The data:
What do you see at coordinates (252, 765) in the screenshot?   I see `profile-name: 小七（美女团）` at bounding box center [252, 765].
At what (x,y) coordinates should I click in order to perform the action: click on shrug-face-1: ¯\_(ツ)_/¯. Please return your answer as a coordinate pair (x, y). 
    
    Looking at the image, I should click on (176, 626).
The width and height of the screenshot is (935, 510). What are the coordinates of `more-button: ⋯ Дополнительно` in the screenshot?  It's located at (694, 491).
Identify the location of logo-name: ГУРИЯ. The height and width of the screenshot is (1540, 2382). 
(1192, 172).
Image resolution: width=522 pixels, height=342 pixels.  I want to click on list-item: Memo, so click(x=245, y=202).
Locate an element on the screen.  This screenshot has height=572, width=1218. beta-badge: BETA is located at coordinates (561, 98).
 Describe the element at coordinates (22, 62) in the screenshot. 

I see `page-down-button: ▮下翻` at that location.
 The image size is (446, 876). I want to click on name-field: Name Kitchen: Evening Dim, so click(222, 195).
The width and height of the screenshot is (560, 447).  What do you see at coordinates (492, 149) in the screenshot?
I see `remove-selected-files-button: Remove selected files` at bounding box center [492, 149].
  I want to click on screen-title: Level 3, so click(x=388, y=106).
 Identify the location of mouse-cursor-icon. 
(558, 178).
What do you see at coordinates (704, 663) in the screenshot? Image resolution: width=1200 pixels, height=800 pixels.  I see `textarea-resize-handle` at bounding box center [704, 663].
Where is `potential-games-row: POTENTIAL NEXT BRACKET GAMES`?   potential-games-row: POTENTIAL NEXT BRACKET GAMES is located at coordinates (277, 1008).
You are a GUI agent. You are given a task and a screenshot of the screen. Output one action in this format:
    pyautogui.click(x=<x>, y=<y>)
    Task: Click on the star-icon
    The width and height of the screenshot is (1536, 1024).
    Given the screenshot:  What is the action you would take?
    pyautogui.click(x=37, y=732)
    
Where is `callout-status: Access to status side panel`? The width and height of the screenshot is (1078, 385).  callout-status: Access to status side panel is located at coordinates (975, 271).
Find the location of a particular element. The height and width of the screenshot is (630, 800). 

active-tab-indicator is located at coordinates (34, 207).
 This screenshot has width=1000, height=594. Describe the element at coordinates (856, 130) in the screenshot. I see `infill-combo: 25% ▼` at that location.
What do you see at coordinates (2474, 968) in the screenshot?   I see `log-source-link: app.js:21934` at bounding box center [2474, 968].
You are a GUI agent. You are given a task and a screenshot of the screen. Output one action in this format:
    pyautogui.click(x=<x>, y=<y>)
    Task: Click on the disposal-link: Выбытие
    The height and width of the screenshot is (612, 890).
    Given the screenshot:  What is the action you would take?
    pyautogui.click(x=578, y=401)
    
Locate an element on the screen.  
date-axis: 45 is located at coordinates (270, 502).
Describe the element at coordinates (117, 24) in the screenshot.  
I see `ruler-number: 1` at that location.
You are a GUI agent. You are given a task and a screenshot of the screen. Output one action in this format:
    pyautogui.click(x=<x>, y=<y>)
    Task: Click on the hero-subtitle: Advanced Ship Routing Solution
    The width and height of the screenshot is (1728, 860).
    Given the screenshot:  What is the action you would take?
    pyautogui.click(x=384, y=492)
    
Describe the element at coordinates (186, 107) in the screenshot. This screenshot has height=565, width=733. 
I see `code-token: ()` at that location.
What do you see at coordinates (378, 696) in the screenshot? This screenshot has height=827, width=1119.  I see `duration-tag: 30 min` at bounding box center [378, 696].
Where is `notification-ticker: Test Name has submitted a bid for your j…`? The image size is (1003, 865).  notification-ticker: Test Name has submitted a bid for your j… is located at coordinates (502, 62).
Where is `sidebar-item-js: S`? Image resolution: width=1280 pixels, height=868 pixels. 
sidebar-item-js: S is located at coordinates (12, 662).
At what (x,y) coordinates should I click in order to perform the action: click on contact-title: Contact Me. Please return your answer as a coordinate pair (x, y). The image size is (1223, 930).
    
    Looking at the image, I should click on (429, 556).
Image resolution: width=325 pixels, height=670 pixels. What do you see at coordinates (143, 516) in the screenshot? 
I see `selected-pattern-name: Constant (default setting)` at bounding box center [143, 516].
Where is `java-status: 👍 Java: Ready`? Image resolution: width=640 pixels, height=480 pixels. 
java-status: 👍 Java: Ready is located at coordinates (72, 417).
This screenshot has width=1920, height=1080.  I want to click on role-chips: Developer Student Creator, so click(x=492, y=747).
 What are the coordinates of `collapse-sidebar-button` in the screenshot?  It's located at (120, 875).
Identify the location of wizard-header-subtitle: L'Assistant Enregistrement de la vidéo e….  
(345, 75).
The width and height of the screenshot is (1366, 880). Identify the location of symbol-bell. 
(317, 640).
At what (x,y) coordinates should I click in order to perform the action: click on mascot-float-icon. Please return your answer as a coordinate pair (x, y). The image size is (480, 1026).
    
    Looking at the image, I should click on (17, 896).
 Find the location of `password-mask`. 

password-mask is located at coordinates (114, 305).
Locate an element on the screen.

Exercise instructions: Rewrite the material above, replacing "coordinate pair" with "pair of numbers" and leaving everything else unchanged.

Response:
What do you see at coordinates (252, 765) in the screenshot?   I see `profile-name: 小七（美女团）` at bounding box center [252, 765].
At what (x,y) coordinates should I click in order to perform the action: click on shrug-face-1: ¯\_(ツ)_/¯. Please return your answer as a pair of numbers (x, y). 
    
    Looking at the image, I should click on (176, 626).
The width and height of the screenshot is (935, 510). What are the coordinates of `more-button: ⋯ Дополнительно` in the screenshot?  It's located at (694, 491).
Identify the location of logo-name: ГУРИЯ. The height and width of the screenshot is (1540, 2382). 
(1192, 172).
Image resolution: width=522 pixels, height=342 pixels.  I want to click on list-item: Memo, so click(x=245, y=202).
Locate an element on the screen.  This screenshot has height=572, width=1218. beta-badge: BETA is located at coordinates (561, 98).
 Describe the element at coordinates (22, 62) in the screenshot. 

I see `page-down-button: ▮下翻` at that location.
 The image size is (446, 876). I want to click on name-field: Name Kitchen: Evening Dim, so click(222, 195).
The width and height of the screenshot is (560, 447).  What do you see at coordinates (492, 149) in the screenshot?
I see `remove-selected-files-button: Remove selected files` at bounding box center [492, 149].
  I want to click on screen-title: Level 3, so click(x=388, y=106).
 Identify the location of mouse-cursor-icon. 
(558, 178).
What do you see at coordinates (704, 663) in the screenshot? Image resolution: width=1200 pixels, height=800 pixels.  I see `textarea-resize-handle` at bounding box center [704, 663].
Where is `potential-games-row: POTENTIAL NEXT BRACKET GAMES`?   potential-games-row: POTENTIAL NEXT BRACKET GAMES is located at coordinates (277, 1008).
You are a GUI agent. You are given a task and a screenshot of the screen. Output one action in this format:
    pyautogui.click(x=<x>, y=<y>)
    Task: Click on the star-icon
    The width and height of the screenshot is (1536, 1024).
    Given the screenshot:  What is the action you would take?
    pyautogui.click(x=37, y=732)
    
Where is `callout-status: Access to status side panel`? The width and height of the screenshot is (1078, 385).  callout-status: Access to status side panel is located at coordinates (975, 271).
Find the location of a particular element. The height and width of the screenshot is (630, 800). 

active-tab-indicator is located at coordinates (34, 207).
 This screenshot has width=1000, height=594. Describe the element at coordinates (856, 130) in the screenshot. I see `infill-combo: 25% ▼` at that location.
What do you see at coordinates (2474, 968) in the screenshot?   I see `log-source-link: app.js:21934` at bounding box center [2474, 968].
You are a GUI agent. You are given a task and a screenshot of the screen. Output one action in this format:
    pyautogui.click(x=<x>, y=<y>)
    Task: Click on the disposal-link: Выбытие
    The height and width of the screenshot is (612, 890).
    Given the screenshot:  What is the action you would take?
    pyautogui.click(x=578, y=401)
    
Locate an element on the screen.  
date-axis: 45 is located at coordinates (270, 502).
Describe the element at coordinates (117, 24) in the screenshot.  
I see `ruler-number: 1` at that location.
You are a GUI agent. You are given a task and a screenshot of the screen. Output one action in this format:
    pyautogui.click(x=<x>, y=<y>)
    Task: Click on the hero-subtitle: Advanced Ship Routing Solution
    The width and height of the screenshot is (1728, 860).
    Given the screenshot:  What is the action you would take?
    pyautogui.click(x=384, y=492)
    
Describe the element at coordinates (186, 107) in the screenshot. This screenshot has height=565, width=733. 
I see `code-token: ()` at that location.
What do you see at coordinates (378, 696) in the screenshot? This screenshot has height=827, width=1119.  I see `duration-tag: 30 min` at bounding box center [378, 696].
Where is `notification-ticker: Test Name has submitted a bid for your j…`? The image size is (1003, 865).  notification-ticker: Test Name has submitted a bid for your j… is located at coordinates (502, 62).
Where is `sidebar-item-js: S`? Image resolution: width=1280 pixels, height=868 pixels. 
sidebar-item-js: S is located at coordinates (12, 662).
At what (x,y) coordinates should I click in order to perform the action: click on contact-title: Contact Me. Please return your answer as a pair of numbers (x, y). The image size is (1223, 930).
    
    Looking at the image, I should click on (429, 556).
Image resolution: width=325 pixels, height=670 pixels. What do you see at coordinates (143, 516) in the screenshot? 
I see `selected-pattern-name: Constant (default setting)` at bounding box center [143, 516].
Where is `java-status: 👍 Java: Ready`? Image resolution: width=640 pixels, height=480 pixels. 
java-status: 👍 Java: Ready is located at coordinates (72, 417).
This screenshot has width=1920, height=1080.  I want to click on role-chips: Developer Student Creator, so click(x=492, y=747).
 What are the coordinates of `collapse-sidebar-button` in the screenshot?  It's located at (120, 875).
Identify the location of wizard-header-subtitle: L'Assistant Enregistrement de la vidéo e….  
(345, 75).
The width and height of the screenshot is (1366, 880). Identify the location of symbol-bell. 
(317, 640).
At what (x,y) coordinates should I click in order to perform the action: click on mascot-float-icon. Please return your answer as a pair of numbers (x, y). The image size is (480, 1026).
    
    Looking at the image, I should click on (17, 896).
 Find the location of `password-mask`. 

password-mask is located at coordinates (114, 305).
Locate an element on the screen.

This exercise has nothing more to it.